Monday, September 2, 2013

August in Review


A nice 6 mile run on Friday brought my August training to a close.  I had some challenges this month with some IT band pain as well as a crazy work schedule that resulted in some altered workouts.  In the end, I am still happy with how things went.

Shortened 21 miler

The August Details

August 2013 stats

135.60-- running miles
0-- spin miles
0-- jump rope fitness workouts
0-- core fitness workout
0-- Pure Barre classes
0-- Fitness App workout
0-- walking miles
135.60-- total miles

Current 2013 stats
960.62-- running miles
67-- spin miles (3 classes)
19-- jump rope fitness workouts
1-- core fitness workout
12-- Pure Barre classes
1-- Fitness App workout
9.69-- walking miles
1,037.31-- total miles

2013 "to do list" check-in

2013 Running Goals
1. First and foremost 26.2 under 4 hours--enough said
-We shall see what happens in 13 days!!


2. Achieve a second sub 1:50 so I can remove the asterick from my current sub 1:50 PR
-I didn't run any 1/2 marathons this month so the opportunity to achieve this goal didn't present itself. I did run a 10K as a time trial this month.  I managed to maintain my marathon goal pace and place first in my age group.  I also set a new age group record for the course.



Jenn and I post race after reaching our goals

New age group course record


2013 Mini Running Challenges
1. Run 100 miles per month
-135.60 miles run in August.  Mission accomplished!
2. Run 1300 miles for the year
-339.38 miles to go to complete this challenge.

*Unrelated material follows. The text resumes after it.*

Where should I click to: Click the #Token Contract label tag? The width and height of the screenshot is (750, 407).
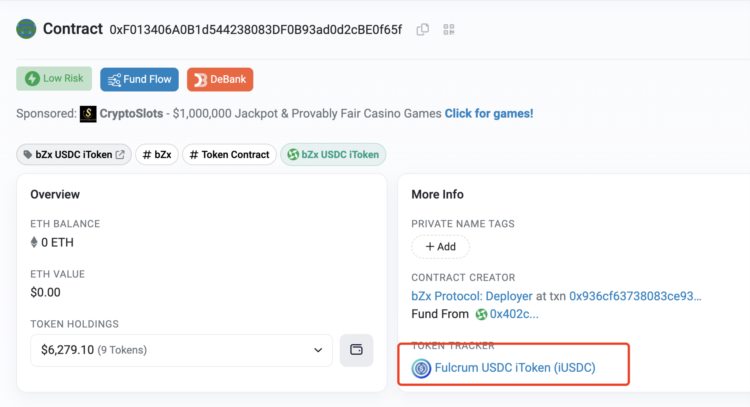[x=229, y=155]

2013 Non-Running Mini Challenges
1. Cross-train at least twice a week
-Not one single cross-training workout took place.  I did walk around Cedar Point one day but that's it.
2. Complete a jump rope workout every day
-Not a single jump rope workout completed. And...the trend continues...
3. Drink 50 ounces of water per day (based on my current weight, this is my daily water intake need)
-I did so much better with this one!  No dehyrated runs this month!
4. Take my vitamins daily
-Vitamin taken every single day in August!
5. Continue to choose and cook healthier foods
-11 meals made in July. Success!
6. Learn to swim...better luck this year
-Still looking for that luck and even talked to the lifeguard at our community pool. She said she could help me.  Well, the pool closes today and it's raining so.....
August was a good month overall.  I can't believe I am running the Erie Marathon in 13 days!  How did that happen?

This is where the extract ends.